►

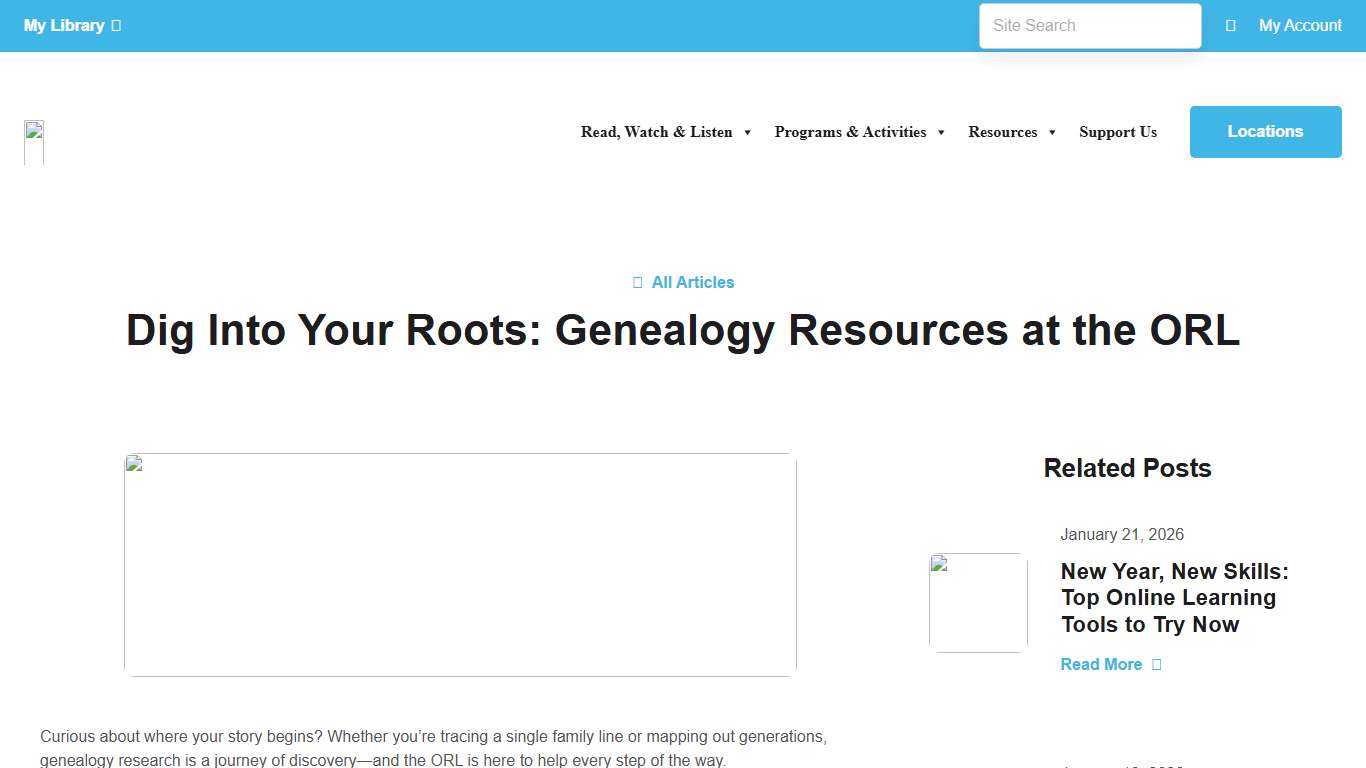Click the library logo in the header
Viewport: 1366px width, 768px height.
click(33, 141)
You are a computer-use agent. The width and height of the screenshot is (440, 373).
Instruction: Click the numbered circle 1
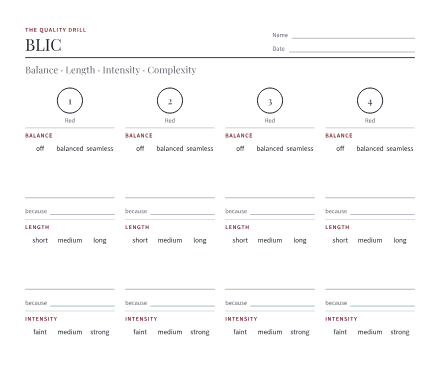[70, 101]
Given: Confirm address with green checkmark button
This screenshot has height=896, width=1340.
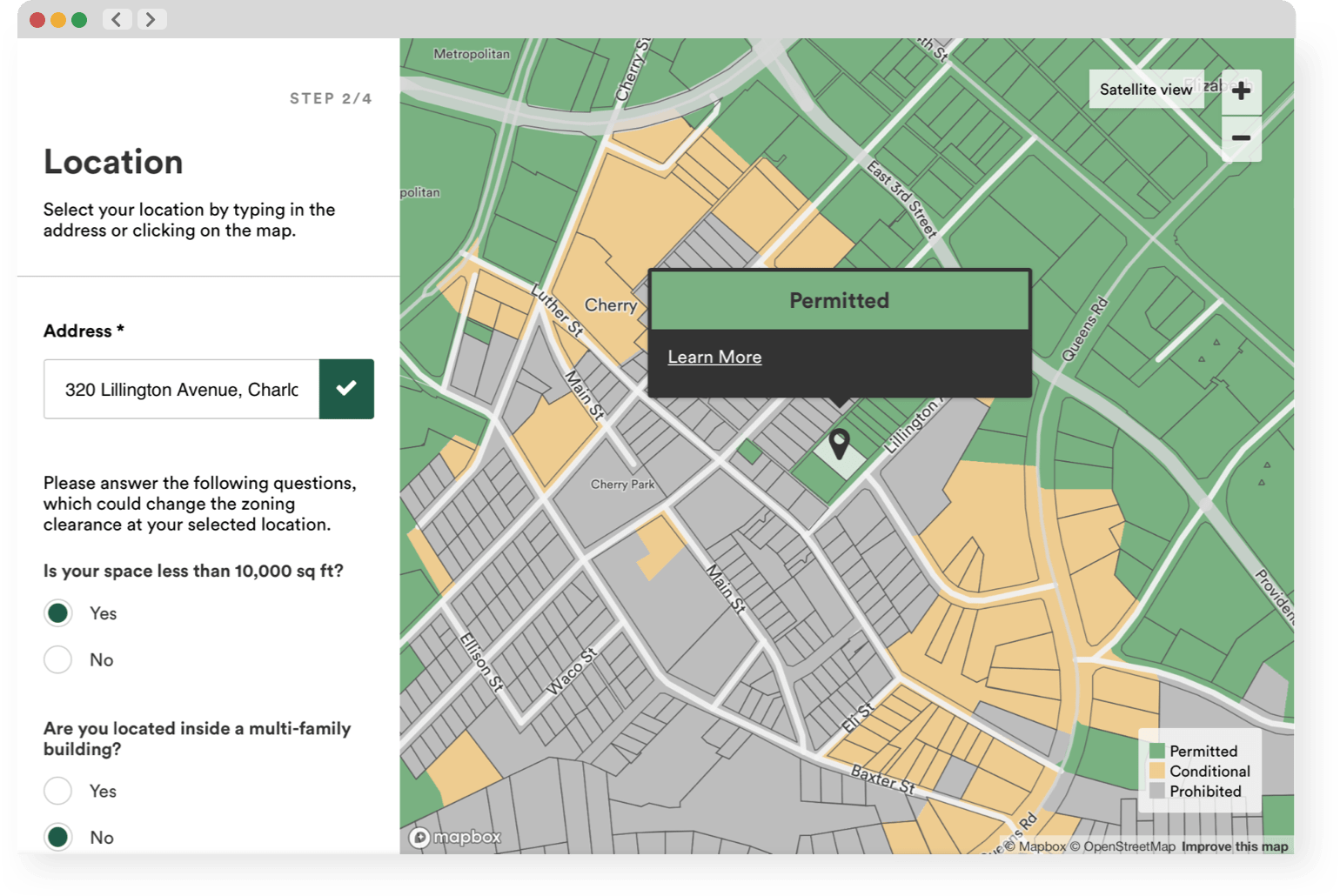Looking at the screenshot, I should [x=346, y=389].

◄

-- WHAT YOU SHOULD DO --
Transcribe exactly the portion of the material above that runs from the line containing "Given: Confirm address" through its last line, omitting all pictures.

-- SOLUTION --
Given: Confirm address with green checkmark button
This screenshot has height=896, width=1340.
Looking at the screenshot, I should [x=346, y=389].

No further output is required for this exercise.